- [Data for processing]
• • • •

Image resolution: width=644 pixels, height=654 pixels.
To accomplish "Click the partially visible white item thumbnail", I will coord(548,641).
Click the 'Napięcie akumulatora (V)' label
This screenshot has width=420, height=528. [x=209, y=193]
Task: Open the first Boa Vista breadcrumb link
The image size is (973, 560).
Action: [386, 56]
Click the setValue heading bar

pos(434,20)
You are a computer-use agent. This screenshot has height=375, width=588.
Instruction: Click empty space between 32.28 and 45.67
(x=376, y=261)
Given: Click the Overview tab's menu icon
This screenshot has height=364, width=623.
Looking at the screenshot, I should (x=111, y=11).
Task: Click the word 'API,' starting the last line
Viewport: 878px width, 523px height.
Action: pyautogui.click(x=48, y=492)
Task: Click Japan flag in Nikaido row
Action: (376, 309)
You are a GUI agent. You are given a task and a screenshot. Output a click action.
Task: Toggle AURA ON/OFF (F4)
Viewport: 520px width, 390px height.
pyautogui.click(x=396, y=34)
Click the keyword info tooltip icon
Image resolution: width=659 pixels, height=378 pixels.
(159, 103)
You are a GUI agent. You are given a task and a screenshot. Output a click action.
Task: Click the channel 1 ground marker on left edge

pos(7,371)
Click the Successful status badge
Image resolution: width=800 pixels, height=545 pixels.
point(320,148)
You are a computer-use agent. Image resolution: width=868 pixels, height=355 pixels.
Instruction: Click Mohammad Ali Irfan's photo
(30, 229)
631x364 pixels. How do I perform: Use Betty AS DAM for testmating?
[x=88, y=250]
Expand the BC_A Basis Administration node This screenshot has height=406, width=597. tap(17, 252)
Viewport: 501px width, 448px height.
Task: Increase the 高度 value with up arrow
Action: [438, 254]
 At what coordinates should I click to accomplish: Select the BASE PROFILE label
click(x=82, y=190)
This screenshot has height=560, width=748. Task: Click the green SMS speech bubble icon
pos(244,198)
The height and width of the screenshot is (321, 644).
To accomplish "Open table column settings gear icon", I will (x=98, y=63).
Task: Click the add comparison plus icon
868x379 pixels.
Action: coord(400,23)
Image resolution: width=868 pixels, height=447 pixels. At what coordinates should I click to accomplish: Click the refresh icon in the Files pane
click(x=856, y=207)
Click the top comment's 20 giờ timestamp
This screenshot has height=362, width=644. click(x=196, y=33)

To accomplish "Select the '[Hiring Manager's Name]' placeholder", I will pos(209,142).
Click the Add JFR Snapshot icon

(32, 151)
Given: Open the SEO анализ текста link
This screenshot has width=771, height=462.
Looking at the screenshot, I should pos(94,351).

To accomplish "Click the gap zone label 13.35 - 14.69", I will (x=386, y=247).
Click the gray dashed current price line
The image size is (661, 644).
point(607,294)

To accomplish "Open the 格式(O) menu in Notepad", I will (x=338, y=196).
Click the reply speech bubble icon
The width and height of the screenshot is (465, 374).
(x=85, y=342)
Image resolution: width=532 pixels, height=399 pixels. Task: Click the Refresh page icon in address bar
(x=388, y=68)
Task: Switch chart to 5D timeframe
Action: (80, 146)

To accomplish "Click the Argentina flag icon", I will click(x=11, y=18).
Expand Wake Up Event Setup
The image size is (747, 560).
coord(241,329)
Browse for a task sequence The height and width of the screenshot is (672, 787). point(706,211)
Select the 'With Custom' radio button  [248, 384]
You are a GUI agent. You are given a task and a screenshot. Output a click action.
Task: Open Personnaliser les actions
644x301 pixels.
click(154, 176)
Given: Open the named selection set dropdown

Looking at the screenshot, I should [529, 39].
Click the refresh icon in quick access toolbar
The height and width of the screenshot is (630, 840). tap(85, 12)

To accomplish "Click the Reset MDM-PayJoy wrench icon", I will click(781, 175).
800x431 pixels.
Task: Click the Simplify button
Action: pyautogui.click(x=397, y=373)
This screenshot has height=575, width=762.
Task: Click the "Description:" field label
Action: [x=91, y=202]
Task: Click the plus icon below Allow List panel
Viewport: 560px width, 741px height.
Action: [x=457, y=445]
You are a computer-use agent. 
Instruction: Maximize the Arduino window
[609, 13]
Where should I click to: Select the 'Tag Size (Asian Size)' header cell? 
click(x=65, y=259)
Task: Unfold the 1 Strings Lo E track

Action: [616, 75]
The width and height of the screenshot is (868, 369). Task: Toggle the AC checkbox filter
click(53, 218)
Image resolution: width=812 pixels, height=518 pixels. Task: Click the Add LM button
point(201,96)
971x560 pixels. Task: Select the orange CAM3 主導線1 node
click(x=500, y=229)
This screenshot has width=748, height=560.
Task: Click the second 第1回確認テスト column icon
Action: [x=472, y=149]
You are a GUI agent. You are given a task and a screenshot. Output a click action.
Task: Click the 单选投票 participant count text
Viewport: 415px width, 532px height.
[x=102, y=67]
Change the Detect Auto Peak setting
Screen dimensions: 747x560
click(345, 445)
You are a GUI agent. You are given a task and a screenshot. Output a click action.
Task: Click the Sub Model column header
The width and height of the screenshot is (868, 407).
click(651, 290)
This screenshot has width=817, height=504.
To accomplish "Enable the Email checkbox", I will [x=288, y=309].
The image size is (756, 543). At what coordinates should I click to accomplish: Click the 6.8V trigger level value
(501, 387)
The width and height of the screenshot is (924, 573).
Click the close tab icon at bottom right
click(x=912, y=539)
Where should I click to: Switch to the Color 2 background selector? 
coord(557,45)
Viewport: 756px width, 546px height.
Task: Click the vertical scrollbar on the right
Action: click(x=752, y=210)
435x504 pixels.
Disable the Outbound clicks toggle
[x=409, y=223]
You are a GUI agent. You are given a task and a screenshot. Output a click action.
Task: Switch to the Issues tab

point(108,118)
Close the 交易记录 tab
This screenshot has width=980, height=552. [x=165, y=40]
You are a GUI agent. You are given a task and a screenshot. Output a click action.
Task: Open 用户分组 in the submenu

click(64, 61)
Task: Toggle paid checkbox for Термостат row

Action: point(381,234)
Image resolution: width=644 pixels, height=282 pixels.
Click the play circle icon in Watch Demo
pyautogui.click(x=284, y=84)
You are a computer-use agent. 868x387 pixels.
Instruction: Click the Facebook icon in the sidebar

• • • •

- [Task]
Check each line of the listing above. Copy the ones with the word "computer".

- [Result below]
You are a computer-use agent. This screenshot has height=375, width=588.
You are a computer-use agent. Image resolution: width=868 pixels, height=355 pixels.
You are a computer-use agent. 
You are a computer-use agent. 868x387 pixels.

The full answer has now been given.